Ethan Villagrán tenía apenas siete años cuando la vida le enseñó que no podía confiar en nadie más que en sí mismo. La casa de sus padres, que alguna vez fue cálida y llena de risas, quedó vacía tras un accidente que nadie se molestó en explicar del todo. La noticia llegó como un golpe seco: su madre y su padre muertos, y él solo en el mundo.
El orfanato no era un lugar amable. Los niños se agrupaban según su fuerza o su astucia, y los más débiles aprendían rápido que llorar no traía consuelo, solo desprecio. Ethan se acostumbró a caminar entre ellos con la cabeza erguida, la mirada firme, fingiendo que no sentía nada. Por dentro, sin embargo, la soledad era un frío constante que le calaba hasta los huesos.
Los primeros días fueron los peores. Cada noche, mientras los demás niños se dormían al sonido de risas lejanas o de los cuidadores que charlaban en el pasillo, Ethan se quedaba mirando el techo, imaginando cómo habría sido volver a casa, sentir el abrazo de su madre o escuchar la voz de su padre. Esa imagen desaparecía pronto, reemplazada por la realidad: un colchón delgado, paredes frías y el silencio absoluto de un lugar donde nadie preguntaba si estabas bien.

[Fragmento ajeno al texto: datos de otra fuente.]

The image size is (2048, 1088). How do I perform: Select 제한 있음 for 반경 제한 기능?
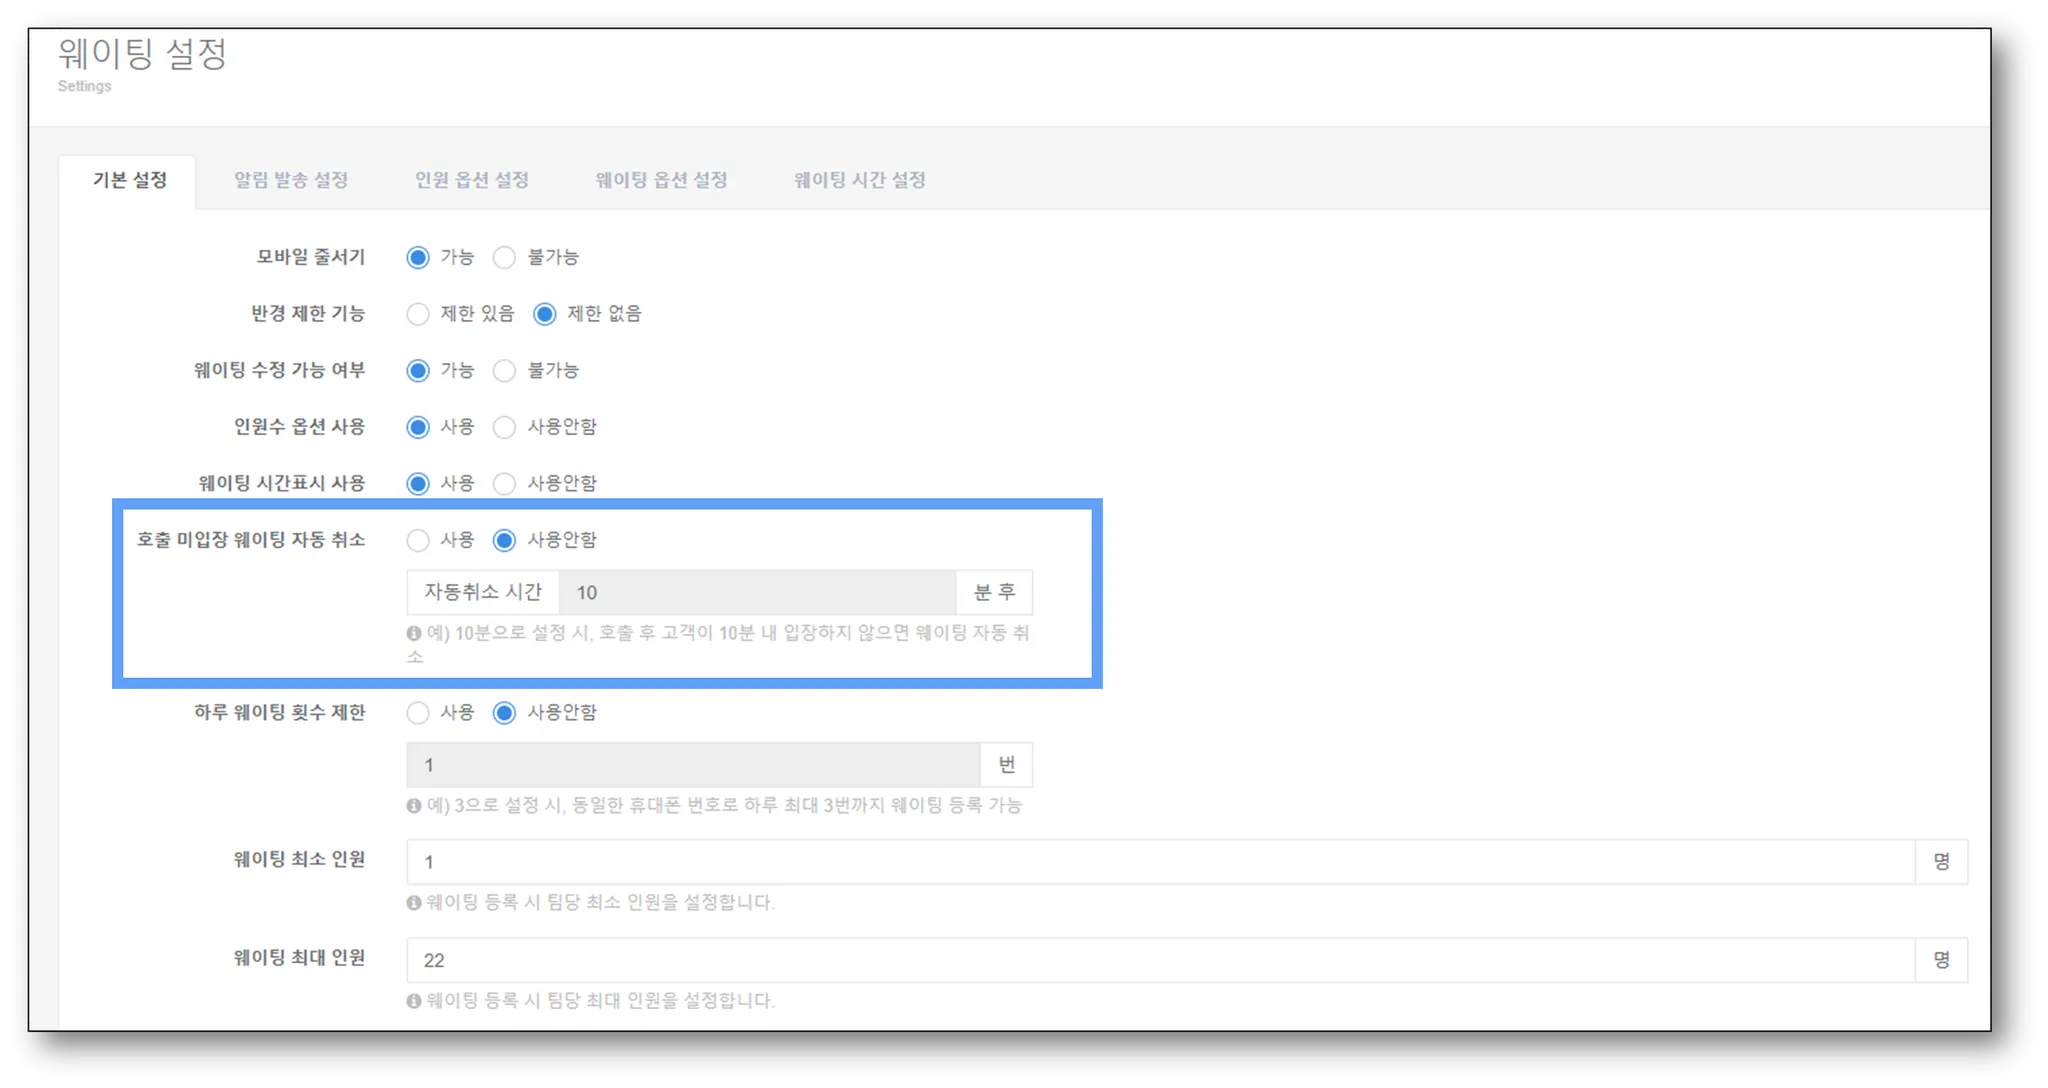click(418, 315)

Con el tiempo, Ethan aprendió a valerse por sí mismo. Descubrió cómo conseguir un poco más de comida, cómo evitar las peleas sin parecer débil, y cómo no depender de nadie. La frialdad se convirtió en su armadura. No lloraba, no pedía ayuda, y nunca dejaba que nadie viera su vulnerabilidad. Incluso cuando otros niños se burlaban de él por ser pequeño o callado, Ethan se mantenía firme, aprendiendo a transformarlo en fuerza.
A veces recordaba a sus padres. Su madre con su risa suave y sus manos siempre ocupadas en algo bueno; su padre con esa voz que podía calmar cualquier miedo. Esos recuerdos eran fugaces, pero suficientes para recordarle que algún día, de alguna manera, debía salir de ese lugar. Ethan prometió que no terminaría como muchos otros: atrapado en un ciclo de abandono y dolor.